** Input data **
+--

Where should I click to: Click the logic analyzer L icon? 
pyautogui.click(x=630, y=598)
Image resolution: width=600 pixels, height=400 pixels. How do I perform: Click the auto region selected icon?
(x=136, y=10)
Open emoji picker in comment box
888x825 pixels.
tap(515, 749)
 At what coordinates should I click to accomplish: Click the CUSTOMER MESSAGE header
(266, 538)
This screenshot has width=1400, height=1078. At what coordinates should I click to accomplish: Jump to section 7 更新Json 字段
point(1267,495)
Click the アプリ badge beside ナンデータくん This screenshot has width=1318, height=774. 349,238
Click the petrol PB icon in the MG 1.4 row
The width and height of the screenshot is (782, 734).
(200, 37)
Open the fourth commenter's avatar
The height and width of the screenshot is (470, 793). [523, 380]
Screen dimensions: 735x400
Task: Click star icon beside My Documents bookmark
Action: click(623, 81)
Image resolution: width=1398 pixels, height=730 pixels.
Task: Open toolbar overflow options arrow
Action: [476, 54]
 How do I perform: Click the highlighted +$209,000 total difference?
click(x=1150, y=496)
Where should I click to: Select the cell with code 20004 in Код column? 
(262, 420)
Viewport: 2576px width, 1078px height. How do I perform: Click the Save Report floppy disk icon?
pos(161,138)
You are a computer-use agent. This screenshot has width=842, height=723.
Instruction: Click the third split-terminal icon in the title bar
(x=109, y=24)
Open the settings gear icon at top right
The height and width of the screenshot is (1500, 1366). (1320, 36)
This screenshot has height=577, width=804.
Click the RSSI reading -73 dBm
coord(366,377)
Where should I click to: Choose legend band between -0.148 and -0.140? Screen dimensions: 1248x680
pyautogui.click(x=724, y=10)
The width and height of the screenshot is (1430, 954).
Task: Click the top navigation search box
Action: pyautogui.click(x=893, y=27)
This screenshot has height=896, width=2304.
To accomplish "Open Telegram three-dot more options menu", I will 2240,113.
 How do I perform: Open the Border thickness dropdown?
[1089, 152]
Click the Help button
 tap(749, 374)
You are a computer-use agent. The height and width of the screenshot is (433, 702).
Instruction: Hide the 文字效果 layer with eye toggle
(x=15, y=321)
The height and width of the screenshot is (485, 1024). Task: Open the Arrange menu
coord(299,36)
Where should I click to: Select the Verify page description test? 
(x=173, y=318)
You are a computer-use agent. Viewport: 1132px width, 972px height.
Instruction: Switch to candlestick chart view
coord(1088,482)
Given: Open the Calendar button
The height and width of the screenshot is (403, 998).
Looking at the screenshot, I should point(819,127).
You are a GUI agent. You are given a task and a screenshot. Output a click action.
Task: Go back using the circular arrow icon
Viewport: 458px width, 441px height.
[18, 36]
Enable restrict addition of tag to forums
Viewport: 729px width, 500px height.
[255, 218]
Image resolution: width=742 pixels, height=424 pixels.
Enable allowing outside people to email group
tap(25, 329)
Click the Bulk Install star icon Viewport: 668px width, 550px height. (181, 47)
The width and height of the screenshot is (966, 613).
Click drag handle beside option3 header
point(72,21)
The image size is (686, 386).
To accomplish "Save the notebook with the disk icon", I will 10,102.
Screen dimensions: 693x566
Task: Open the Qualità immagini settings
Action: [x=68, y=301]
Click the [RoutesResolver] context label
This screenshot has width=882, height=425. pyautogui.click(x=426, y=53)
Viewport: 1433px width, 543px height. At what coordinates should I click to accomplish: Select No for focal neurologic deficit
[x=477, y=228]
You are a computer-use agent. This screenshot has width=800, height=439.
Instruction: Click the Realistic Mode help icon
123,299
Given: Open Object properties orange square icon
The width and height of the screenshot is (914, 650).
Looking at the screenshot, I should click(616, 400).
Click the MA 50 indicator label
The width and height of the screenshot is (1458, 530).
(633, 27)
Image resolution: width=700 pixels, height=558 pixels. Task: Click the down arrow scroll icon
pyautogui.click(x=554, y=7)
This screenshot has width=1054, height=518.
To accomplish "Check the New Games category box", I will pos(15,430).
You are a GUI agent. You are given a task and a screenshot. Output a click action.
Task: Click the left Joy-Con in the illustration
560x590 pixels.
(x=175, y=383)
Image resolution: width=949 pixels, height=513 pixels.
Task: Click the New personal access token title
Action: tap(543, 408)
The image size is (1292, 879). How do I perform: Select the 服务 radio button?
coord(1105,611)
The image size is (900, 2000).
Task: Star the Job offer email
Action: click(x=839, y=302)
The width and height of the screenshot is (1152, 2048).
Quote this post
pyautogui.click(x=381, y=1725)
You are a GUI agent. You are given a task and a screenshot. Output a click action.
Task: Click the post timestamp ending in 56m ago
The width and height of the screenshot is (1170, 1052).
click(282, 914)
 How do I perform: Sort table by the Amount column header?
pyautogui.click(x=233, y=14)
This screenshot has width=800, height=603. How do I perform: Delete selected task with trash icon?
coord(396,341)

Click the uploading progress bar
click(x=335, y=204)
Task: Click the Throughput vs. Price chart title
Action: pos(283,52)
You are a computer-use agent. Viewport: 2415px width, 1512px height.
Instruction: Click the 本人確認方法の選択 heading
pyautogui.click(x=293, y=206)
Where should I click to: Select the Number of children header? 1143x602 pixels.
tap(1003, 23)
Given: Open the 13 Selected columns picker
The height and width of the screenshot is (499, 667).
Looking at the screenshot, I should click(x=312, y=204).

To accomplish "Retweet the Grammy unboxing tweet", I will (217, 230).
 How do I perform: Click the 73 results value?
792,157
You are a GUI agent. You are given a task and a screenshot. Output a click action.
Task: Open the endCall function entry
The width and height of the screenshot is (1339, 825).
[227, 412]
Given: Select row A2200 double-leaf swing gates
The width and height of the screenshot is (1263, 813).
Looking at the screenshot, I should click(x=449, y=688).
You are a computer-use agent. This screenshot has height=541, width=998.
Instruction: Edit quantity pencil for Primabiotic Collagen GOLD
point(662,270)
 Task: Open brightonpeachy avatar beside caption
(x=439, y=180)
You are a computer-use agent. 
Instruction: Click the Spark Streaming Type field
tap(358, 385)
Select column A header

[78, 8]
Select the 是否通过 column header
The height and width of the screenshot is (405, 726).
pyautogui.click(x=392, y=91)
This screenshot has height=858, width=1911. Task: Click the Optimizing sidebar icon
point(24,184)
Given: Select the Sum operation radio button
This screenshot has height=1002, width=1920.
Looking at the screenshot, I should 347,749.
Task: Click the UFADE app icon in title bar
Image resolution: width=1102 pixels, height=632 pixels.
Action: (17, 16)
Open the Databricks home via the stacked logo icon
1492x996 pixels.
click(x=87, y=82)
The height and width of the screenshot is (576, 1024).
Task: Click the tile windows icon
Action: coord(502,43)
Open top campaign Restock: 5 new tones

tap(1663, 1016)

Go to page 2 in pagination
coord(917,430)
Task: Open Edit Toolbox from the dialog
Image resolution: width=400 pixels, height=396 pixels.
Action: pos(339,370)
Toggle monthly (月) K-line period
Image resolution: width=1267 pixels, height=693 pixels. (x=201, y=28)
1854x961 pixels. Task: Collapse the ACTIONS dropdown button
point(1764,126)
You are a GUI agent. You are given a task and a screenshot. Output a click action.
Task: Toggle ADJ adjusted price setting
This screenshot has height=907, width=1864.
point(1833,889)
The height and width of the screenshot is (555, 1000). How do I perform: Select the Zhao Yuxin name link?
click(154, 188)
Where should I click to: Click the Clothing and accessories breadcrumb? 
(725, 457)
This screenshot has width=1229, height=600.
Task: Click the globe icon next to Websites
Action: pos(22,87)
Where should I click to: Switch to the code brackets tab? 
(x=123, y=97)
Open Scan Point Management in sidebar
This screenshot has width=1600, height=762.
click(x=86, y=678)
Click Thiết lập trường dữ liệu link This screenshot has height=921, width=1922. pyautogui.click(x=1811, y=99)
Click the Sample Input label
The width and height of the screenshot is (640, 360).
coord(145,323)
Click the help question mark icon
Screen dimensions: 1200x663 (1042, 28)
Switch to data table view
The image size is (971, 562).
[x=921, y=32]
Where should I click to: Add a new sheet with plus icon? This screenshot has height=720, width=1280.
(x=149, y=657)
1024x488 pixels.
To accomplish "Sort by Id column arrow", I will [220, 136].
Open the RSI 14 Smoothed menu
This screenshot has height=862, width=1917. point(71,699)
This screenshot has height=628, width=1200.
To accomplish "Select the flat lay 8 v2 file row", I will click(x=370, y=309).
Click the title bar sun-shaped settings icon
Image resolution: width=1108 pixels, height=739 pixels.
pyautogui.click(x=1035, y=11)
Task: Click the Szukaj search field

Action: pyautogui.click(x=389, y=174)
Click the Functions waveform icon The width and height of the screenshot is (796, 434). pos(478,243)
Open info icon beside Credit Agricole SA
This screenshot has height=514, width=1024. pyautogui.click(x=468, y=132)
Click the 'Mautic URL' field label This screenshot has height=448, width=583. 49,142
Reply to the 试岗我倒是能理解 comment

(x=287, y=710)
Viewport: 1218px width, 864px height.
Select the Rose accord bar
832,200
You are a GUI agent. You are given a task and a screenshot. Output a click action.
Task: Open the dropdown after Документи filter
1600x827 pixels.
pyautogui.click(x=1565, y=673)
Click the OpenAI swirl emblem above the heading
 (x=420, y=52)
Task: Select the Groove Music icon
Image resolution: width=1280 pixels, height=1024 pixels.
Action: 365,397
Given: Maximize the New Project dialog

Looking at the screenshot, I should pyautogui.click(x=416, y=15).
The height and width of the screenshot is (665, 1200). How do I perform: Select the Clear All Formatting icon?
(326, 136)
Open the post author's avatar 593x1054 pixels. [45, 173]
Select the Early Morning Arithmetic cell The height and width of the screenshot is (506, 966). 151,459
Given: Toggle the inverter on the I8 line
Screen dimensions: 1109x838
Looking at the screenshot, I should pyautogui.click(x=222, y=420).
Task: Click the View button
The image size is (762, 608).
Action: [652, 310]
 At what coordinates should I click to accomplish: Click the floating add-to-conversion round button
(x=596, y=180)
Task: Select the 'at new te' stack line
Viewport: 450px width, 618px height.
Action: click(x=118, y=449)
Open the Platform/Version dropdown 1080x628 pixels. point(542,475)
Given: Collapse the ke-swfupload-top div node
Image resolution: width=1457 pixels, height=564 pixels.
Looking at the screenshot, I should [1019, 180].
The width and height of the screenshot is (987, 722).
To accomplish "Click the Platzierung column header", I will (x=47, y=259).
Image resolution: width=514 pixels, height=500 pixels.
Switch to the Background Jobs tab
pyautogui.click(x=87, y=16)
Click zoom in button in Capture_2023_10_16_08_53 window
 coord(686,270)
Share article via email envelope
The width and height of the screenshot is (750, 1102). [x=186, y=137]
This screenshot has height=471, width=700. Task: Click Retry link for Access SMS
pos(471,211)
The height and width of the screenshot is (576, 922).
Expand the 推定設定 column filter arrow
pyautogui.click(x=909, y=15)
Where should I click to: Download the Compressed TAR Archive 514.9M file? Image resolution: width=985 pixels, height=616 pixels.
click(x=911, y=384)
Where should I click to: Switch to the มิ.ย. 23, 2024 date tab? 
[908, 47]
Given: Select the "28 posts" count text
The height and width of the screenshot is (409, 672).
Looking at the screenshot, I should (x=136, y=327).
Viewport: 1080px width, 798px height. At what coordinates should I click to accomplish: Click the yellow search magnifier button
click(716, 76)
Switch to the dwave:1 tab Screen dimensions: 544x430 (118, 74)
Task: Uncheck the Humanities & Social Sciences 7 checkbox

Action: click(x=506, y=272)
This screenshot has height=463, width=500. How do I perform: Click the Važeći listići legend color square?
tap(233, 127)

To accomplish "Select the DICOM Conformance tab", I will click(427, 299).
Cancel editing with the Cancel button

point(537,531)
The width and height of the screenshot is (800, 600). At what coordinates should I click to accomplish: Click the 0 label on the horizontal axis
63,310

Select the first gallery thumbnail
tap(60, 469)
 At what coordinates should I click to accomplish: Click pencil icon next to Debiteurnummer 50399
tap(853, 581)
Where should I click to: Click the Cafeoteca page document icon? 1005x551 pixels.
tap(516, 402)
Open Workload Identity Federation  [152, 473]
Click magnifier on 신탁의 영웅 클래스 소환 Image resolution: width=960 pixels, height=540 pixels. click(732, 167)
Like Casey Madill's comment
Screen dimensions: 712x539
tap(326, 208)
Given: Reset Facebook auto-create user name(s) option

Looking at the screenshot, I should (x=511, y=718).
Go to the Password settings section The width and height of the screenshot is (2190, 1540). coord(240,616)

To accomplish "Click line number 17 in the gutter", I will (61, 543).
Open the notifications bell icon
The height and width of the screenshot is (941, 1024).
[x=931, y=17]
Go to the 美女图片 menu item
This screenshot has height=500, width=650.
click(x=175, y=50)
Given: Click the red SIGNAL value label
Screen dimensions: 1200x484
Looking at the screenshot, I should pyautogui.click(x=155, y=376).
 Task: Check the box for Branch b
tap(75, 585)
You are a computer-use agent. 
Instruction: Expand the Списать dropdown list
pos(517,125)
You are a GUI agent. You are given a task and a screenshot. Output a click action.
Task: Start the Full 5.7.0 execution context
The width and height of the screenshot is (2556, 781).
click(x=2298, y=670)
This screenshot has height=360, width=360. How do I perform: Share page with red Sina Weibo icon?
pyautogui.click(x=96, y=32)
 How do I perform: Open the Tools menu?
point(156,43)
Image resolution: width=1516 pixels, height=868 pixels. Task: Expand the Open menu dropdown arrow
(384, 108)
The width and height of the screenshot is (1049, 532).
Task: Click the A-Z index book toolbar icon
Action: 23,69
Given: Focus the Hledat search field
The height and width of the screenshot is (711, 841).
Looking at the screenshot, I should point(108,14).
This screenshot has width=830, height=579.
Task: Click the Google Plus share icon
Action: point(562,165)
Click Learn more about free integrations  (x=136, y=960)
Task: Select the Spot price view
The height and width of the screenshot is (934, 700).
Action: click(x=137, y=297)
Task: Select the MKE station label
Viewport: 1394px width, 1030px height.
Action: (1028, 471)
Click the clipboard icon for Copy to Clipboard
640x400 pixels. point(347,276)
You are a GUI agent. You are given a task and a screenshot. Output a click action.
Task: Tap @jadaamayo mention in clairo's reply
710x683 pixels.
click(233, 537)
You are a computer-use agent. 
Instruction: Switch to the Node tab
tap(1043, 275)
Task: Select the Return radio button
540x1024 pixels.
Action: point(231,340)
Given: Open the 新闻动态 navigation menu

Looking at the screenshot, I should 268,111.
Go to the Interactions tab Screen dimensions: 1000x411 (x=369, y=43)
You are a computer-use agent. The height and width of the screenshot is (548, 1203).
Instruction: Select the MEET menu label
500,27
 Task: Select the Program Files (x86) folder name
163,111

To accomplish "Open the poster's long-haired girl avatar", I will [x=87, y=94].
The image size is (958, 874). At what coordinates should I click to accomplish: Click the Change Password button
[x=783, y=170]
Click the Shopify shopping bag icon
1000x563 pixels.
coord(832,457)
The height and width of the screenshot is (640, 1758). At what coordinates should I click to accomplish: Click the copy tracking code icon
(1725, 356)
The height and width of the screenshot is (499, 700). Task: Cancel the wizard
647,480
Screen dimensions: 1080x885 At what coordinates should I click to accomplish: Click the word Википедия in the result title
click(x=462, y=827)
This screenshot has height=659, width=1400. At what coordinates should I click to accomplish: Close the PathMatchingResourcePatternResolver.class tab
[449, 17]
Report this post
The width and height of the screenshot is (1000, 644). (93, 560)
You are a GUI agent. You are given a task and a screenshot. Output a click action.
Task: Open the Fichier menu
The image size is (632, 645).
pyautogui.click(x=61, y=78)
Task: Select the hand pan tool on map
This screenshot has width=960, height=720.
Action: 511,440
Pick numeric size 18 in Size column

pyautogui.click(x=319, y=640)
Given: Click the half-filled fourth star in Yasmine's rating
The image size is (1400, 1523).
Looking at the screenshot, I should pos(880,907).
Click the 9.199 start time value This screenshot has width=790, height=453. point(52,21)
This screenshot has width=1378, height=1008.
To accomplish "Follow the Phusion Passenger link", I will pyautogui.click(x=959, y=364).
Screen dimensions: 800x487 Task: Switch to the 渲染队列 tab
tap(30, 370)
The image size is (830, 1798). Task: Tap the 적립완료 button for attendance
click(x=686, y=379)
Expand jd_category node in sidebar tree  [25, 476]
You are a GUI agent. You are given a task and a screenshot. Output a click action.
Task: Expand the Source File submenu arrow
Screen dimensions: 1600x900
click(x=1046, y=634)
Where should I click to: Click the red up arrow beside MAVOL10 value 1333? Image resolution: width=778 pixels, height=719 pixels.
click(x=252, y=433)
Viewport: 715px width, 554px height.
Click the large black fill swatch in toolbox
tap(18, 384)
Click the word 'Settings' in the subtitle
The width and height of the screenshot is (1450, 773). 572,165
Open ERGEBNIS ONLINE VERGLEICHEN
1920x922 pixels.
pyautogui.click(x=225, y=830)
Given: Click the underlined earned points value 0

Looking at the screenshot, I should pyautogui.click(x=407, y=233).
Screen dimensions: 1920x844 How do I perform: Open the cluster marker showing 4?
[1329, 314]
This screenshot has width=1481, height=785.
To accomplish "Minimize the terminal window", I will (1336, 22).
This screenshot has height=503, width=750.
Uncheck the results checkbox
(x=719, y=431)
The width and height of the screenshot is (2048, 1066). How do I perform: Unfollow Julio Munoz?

+--

** Your instructions **
Where does the word "more" occur in the data? Copy every line that has it.

** Answer section **
To accomplish "Open Telegram three-dot more options menu", I will 2240,113.
Click Learn more about free integrations  (x=136, y=960)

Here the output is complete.